TASK STATEMENT
For each line below with the word "green", write out a copy.

[EXERCISE INPUT Boundary: Start]

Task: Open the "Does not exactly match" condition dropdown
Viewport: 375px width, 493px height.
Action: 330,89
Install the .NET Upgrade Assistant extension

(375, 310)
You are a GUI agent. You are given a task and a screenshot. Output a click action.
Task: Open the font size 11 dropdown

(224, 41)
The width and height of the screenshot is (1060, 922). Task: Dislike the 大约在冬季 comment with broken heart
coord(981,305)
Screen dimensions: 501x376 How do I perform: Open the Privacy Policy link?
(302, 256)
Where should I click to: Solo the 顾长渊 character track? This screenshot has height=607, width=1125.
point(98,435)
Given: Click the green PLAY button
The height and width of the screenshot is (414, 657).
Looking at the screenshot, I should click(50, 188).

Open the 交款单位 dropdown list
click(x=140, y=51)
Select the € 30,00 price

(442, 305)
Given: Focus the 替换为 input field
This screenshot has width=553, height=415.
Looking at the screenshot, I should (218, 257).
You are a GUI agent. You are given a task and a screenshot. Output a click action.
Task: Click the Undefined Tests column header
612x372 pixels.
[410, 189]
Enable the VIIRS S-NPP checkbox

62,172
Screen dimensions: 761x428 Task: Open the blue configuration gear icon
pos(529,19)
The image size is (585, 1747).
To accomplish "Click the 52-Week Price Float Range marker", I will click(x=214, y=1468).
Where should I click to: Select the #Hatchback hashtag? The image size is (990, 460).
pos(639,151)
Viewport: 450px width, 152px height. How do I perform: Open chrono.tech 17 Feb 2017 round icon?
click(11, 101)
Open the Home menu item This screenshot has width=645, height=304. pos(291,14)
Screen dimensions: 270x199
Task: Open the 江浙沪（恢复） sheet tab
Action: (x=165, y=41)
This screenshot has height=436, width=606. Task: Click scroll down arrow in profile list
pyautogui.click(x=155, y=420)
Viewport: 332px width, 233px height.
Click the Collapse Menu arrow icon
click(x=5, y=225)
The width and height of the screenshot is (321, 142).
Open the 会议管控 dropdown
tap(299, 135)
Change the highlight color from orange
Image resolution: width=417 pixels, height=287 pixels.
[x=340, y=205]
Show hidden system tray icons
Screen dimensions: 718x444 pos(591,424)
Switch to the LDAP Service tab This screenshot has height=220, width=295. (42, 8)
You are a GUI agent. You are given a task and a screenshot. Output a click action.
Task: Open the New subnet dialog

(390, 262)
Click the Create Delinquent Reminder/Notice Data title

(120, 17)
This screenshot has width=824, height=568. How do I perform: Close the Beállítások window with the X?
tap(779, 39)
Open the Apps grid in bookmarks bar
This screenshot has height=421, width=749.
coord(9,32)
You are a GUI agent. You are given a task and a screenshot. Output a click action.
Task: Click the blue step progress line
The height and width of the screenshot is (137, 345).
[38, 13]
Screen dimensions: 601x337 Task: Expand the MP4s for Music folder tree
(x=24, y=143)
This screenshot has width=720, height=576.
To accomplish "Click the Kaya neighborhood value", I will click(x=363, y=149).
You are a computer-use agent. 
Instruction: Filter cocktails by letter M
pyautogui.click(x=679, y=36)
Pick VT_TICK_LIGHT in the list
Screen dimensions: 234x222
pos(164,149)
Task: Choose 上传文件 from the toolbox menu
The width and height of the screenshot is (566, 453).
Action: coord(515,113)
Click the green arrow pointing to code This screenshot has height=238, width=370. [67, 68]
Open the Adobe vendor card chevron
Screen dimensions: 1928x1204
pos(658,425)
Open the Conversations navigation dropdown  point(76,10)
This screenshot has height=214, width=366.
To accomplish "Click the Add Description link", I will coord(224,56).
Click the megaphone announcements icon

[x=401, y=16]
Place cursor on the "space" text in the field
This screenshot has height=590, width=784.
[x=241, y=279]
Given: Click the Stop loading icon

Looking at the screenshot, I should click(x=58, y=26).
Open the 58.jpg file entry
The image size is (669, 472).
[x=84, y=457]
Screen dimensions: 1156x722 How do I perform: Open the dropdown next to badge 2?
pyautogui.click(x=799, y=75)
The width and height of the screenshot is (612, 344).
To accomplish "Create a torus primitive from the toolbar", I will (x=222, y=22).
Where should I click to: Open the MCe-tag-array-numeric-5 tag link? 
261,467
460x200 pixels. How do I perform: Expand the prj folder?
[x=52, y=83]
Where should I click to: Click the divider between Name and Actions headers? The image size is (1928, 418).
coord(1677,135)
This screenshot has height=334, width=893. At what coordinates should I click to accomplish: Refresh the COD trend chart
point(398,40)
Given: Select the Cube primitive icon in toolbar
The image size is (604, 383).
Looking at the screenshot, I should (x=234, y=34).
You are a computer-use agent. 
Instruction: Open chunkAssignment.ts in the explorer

[EXERCISE INPUT Boundary: End]

OUTPUT BELOW
Given: Click the green PLAY button
Click the green arrow pointing to code This screenshot has height=238, width=370. [67, 68]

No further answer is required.